# START OF Exercise input
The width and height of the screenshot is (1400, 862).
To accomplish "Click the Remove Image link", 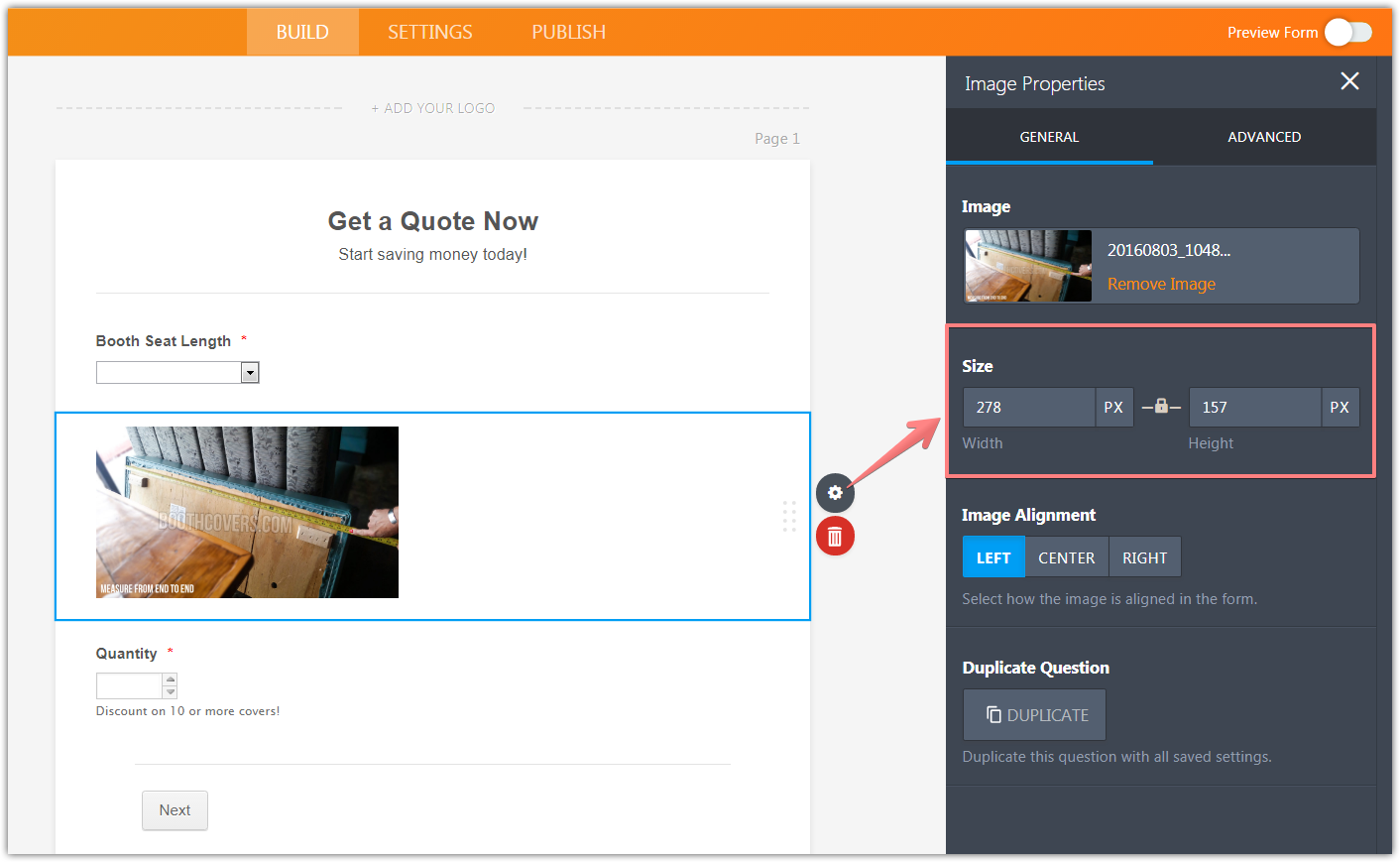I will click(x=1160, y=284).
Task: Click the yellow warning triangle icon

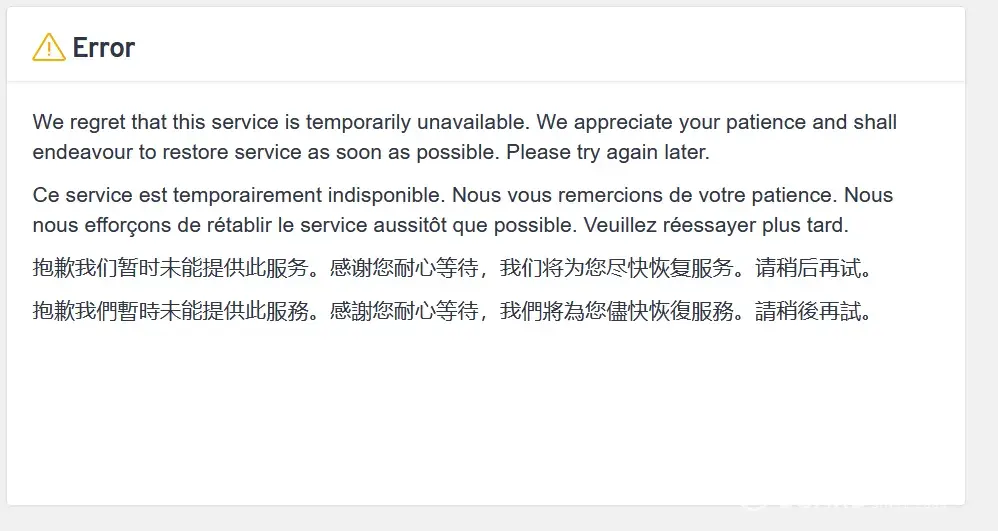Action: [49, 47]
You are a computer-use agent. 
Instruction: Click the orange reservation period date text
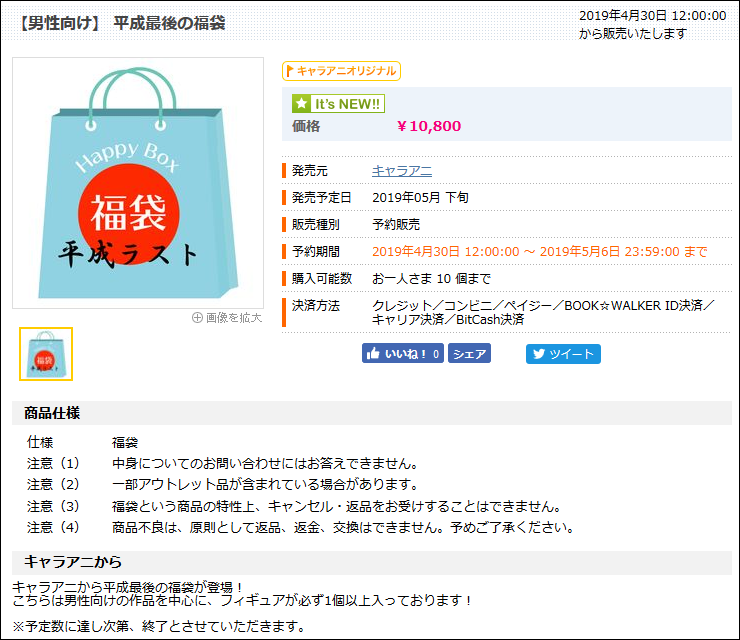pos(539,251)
# END OF Exercise input
# START OF Exercise input
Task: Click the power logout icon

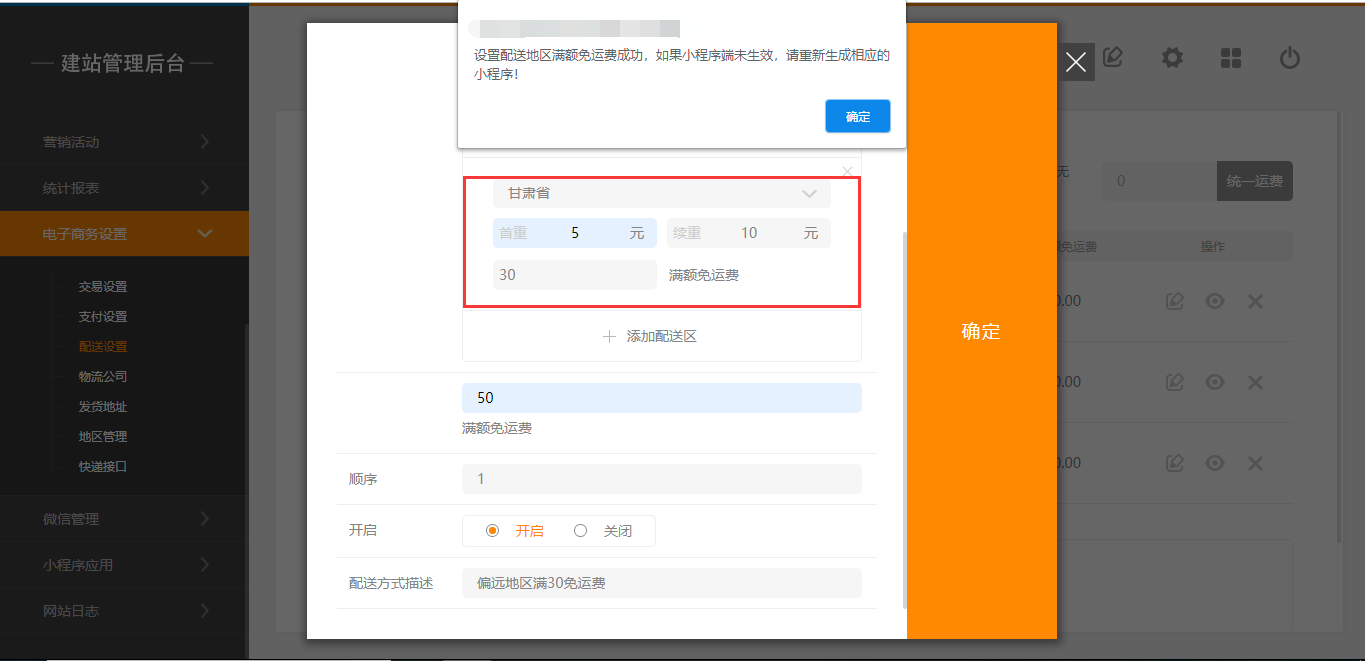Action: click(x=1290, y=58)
# END OF Exercise input
# START OF Exercise input
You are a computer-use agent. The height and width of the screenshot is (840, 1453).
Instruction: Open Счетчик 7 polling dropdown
# END OF Exercise input
**Stated problem:** Count the lines in the items above that contain the string "screenshot", with case counting. Reply with the number alone.

**Final result:** 2